Прошептал после первой бутылки:
– Александр Павлович.
После второй:
– Константин Павлович.
После третьей:
– Михаил Павлович.
И так – все имена по порядку. … … ….… … ….
Дойдя до императрицы Елизаветы Алексеевны, прицелился, но не выстрелил, опустил пистолет – задумался.
Вспомнил, как однажды встретил ее на улице: коляска ехала шагом; он один шел по пустынной Дворцовой набережной и увидел государыню почти лицом к лицу; не ожидая поклона, первая склонила она усталым и привычным движением свою прекрасную голову с бледным лицом под черной вуалью. Как это бывает иногда в таких мимолетных встречах незнакомых людей, быстрый взгляд, которым они обменялись, был ясновидящим. «Какие жалкие глаза!» – подумал он, и вдруг почудилось ему, что почти то же, почти теми же словами и она подумала о нем: как будто две судьбы стремились от вечности, чтобы соприкоснуться в одном этом взгляде мгновенном, как молния, и потом разойтись опять в вечности.
He тронув «Елизаветы Алексеевны», он выстрелил в следующую по очереди бутылку.
Когда расстрелял все тринадцать, кроме одной, поставил новые. И опять:
– Александр Павлович.
– Константин Павлович.
– Михаил Павлович…
Стекла сыпались на пол с певучими звонами, веселыми, как детский смех. В белом дыму, освещаемом красными огнями выстрелов, черный, длинный, тощий, он был похож на привидение.
И маленькому Петьке весело было смотреть, как Петька большой метко попадает в цель – ни разу не промахнулся. На лицах обоих – одна и та же улыбка.
И долго еще длилась эта невинная забава – бутылочный расстрел.
Глава третья
Столько народу ходило к Рылееву, что, наконец, в передней колокольчик оборвали. Пока мастер починит, расторопный казачок Филька кое-как связал веревочкой. «Не беда, если кто и не дозвонится: за пустяками лезут!» – ворчал хозяин, усталый от посещений и больной: простудился, должно быть, на ледоходе.
Однажды, в конце апреля, просидев за работой до вечера в правлении Русско-Американской Компании, вспомнил, что забыл дома нужные бумаги. Правление помещалось на той же лестнице, где он жил, только спуститься два этажа. Сошел вниз, отпер, не звоня, входную дверь ключом, который всегда имел при себе.

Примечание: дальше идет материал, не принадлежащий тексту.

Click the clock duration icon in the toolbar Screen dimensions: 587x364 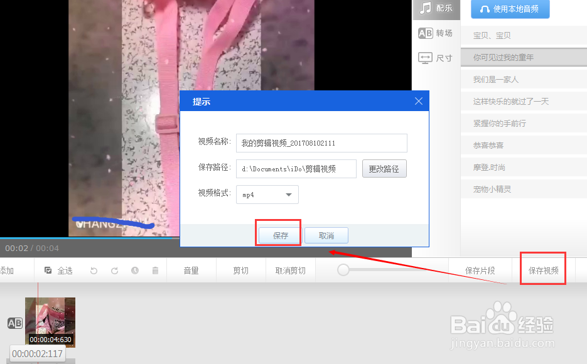(x=134, y=270)
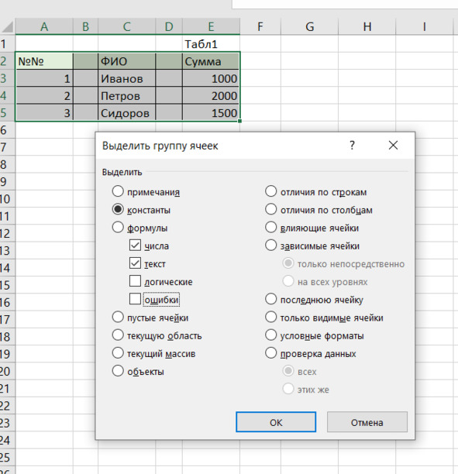Click cell containing Иванов

[x=126, y=78]
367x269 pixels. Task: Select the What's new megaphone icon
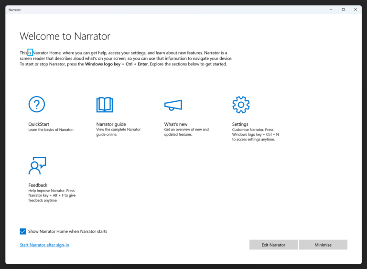click(173, 105)
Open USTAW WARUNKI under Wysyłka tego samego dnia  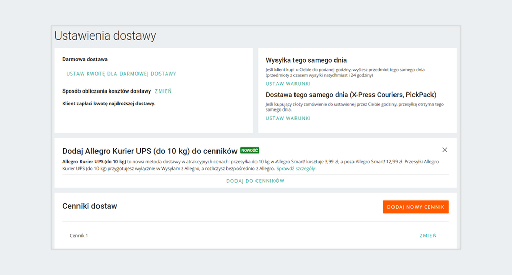[x=288, y=84]
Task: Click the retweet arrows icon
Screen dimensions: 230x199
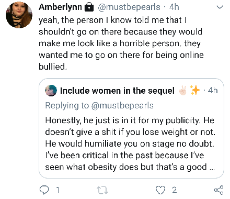Action: pos(102,190)
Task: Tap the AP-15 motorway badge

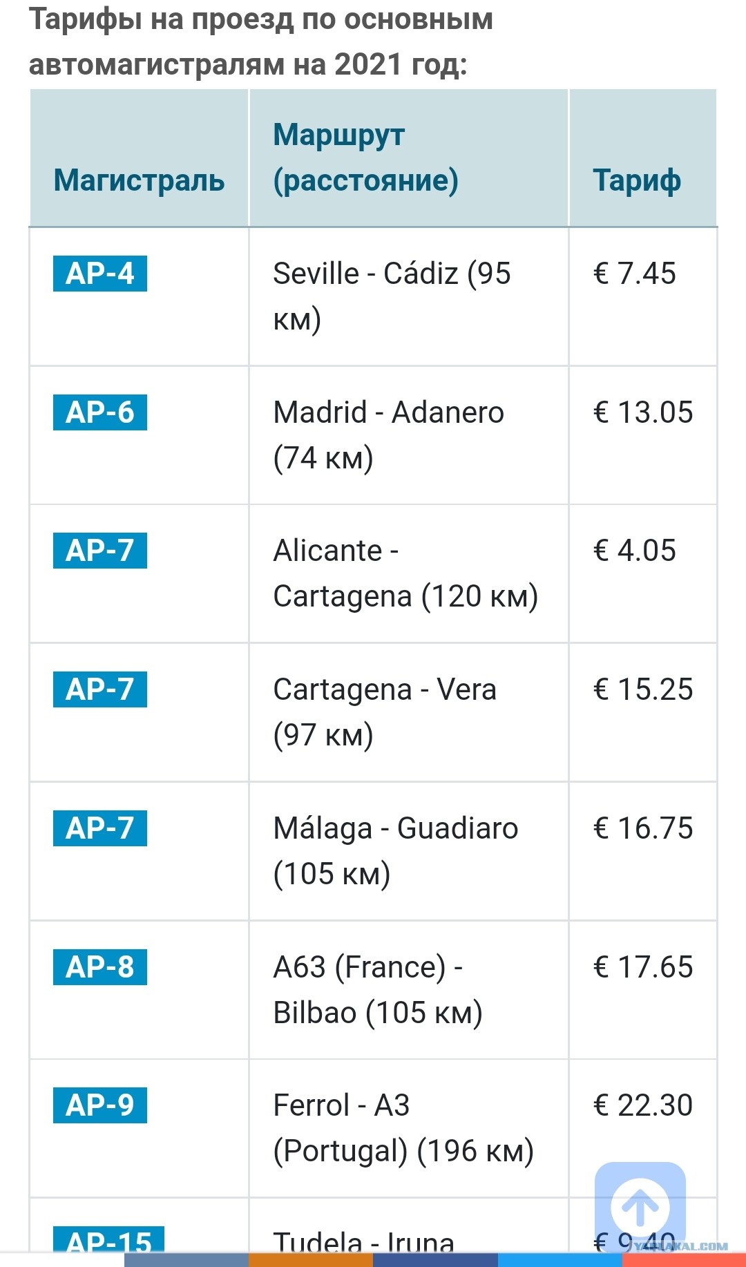Action: pos(109,1239)
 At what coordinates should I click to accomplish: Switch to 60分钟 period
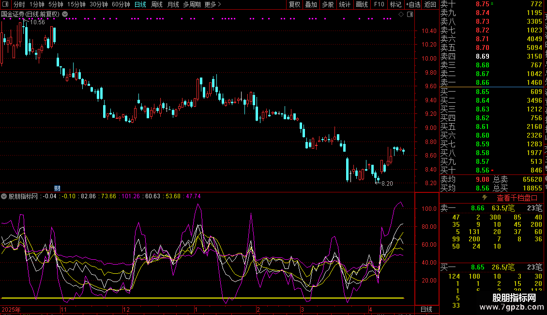click(121, 4)
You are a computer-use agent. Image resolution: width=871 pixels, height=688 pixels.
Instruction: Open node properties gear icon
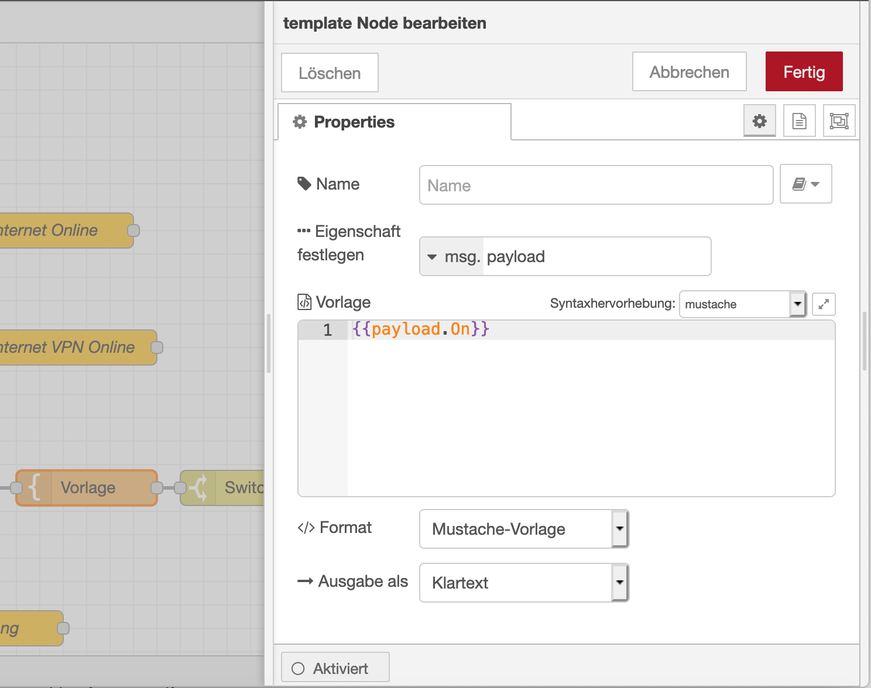coord(759,121)
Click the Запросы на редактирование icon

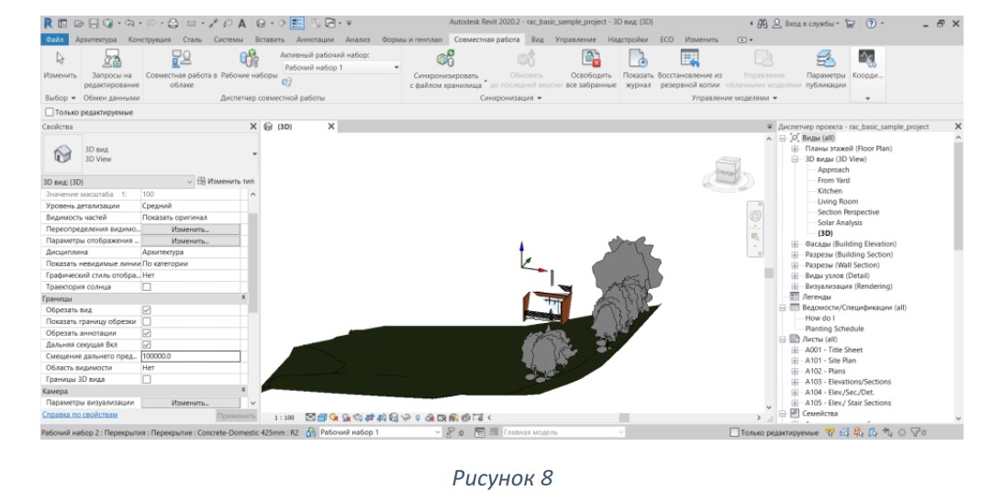point(111,58)
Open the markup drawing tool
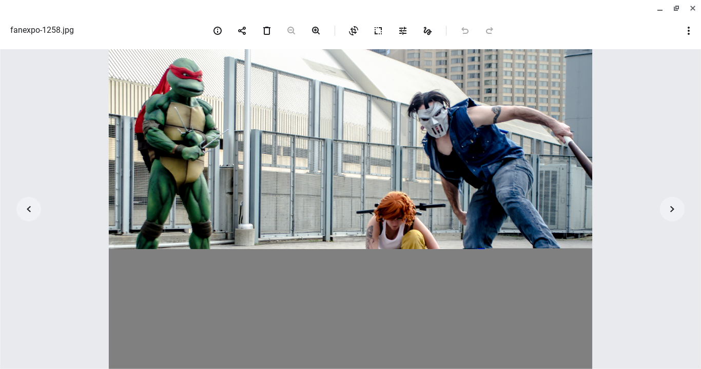The image size is (701, 369). pos(427,31)
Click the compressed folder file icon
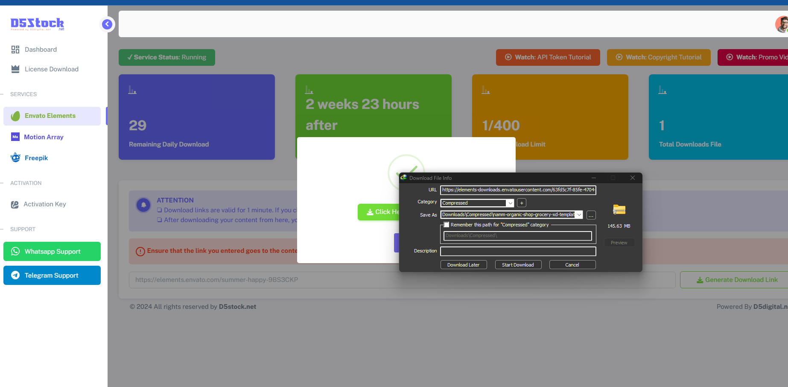Screen dimensions: 788x387 click(619, 210)
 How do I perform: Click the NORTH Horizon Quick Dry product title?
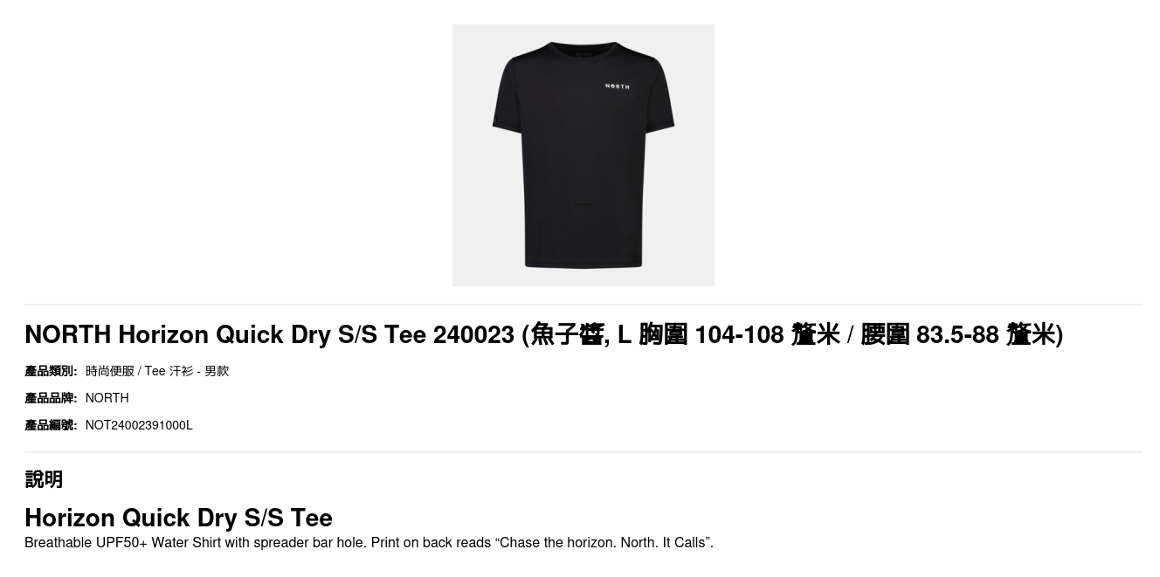pos(543,334)
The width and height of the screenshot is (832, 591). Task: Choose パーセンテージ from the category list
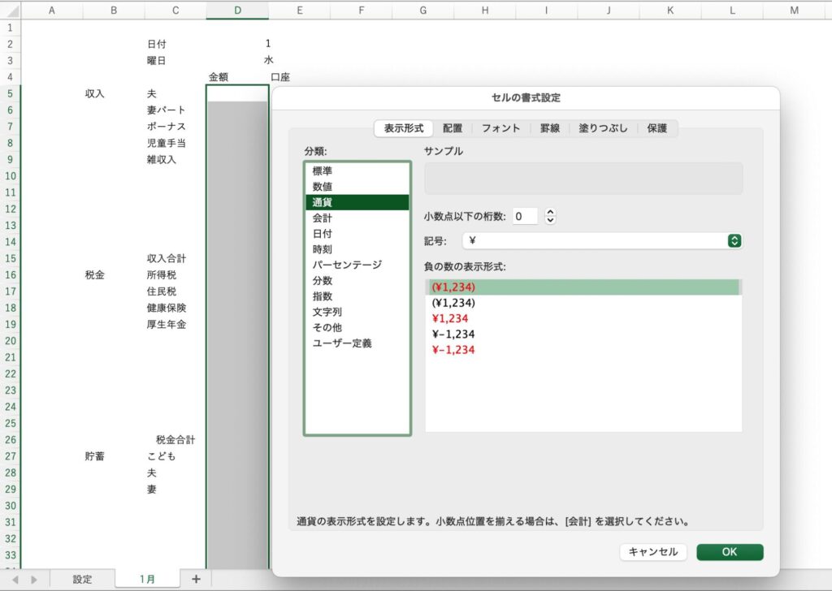click(x=347, y=265)
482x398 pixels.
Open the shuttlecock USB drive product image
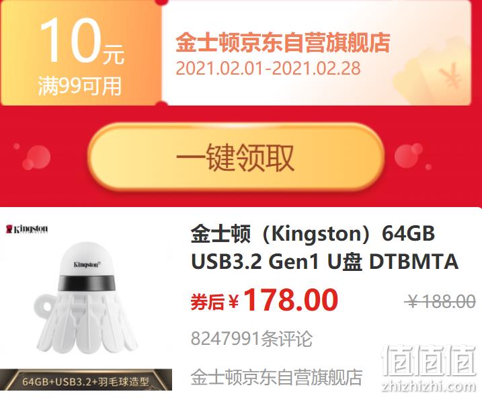pyautogui.click(x=86, y=297)

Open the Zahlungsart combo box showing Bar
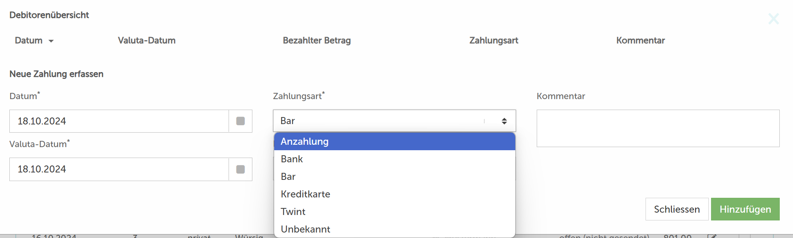(394, 121)
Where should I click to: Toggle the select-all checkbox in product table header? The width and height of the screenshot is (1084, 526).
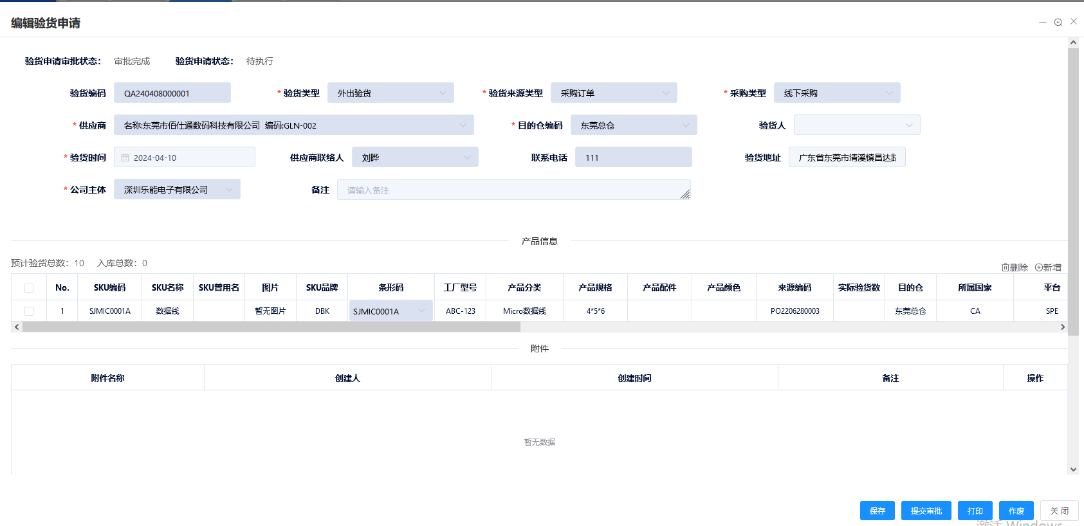tap(29, 288)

Филька спал на сундуке в прихожей. Не запирая двери, хозяин прошел в кабинет, отыскал синюю папку с надписью: «Колония Росс в Калифорнии» и хотел вернуться в правление. Но, проходя через столовую, услышал голоса в гостиной. Удивился; думал, что никого дома нет: жена давеча вышла; Глафира собиралась с нею. Кто же это? Подошел к неплотно запертой двери, прислушался: Якубович с Глафирою.